Watch the video and read her interview at the link above.  Answer the following questions in a couple of complete sentences each.

1.  Explain (from the video) her comparison of liking magic tricks to understanding how nature works.  What did she mean by this?
2. What are fairy circles, and how does mathematics play a role in how termites help to create them?
3. What does Dr. Tarnita hope that “patterns” and “symmetry” will help teach them about the ecosystem in the African savannah?

Gerrymandering

Gerrymandering is the term for when political borders (shapes of districts, etc.) are set so that one political party/group gains an advantage.  It’s widespread, but there are some cases in the court system now trying to address the issue — and mathematicians are helping.  From The Nib comes a comic the describes mathematicians’ roles when it comes to Gerrymandering.  Check it out!

BADGING:

Read the comic linked above.  Answer the following questions in a couple of sentences each.

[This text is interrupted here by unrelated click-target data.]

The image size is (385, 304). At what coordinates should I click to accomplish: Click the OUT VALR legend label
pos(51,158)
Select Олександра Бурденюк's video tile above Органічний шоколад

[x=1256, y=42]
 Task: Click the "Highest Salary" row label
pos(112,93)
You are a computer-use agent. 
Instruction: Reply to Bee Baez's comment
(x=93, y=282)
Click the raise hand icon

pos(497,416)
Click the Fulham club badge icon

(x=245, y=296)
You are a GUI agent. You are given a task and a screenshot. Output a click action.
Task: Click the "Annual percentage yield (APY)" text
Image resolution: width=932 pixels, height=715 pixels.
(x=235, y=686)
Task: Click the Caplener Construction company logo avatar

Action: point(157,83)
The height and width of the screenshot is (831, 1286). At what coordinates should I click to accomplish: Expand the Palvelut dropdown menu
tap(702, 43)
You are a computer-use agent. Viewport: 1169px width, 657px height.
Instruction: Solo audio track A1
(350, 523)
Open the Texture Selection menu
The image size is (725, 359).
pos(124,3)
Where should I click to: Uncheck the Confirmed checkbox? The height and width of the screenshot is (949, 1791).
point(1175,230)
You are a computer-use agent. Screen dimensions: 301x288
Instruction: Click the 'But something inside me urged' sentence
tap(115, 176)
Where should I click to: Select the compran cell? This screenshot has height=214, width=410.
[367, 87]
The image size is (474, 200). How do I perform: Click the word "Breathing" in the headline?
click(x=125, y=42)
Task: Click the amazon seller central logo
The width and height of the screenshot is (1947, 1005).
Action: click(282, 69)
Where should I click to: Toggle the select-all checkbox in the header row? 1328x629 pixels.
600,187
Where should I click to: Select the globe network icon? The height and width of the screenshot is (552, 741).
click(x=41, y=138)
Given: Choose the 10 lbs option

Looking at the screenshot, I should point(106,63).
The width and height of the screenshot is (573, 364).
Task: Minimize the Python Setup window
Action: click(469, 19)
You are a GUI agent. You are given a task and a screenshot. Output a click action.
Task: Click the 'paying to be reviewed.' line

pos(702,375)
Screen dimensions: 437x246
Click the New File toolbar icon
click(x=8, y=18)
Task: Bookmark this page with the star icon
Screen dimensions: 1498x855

1.  Using the cartoon of red/blue houses, explain how gerrymandering can take an evenly split vote between two parties and make it a “majority win” for one of the parties.
2. Courts have rules against districts in the past for racially-based gerrymandering.  But why have the court systems been mostly powerless to rule on partisan gerrymandering cases to this point?
3. Mathematicians are tackling the unresolved question of how “compact” districts can be and how to define that compact-ness.  What are two ways that “compact” can be defined mathematically?
4. In your own words, describe what is meant by “negative curvature”.  Why is this a red flag for districts?
5. How are mathematicians using “maps that could have been” as a way to frame the gerrymandering discussion?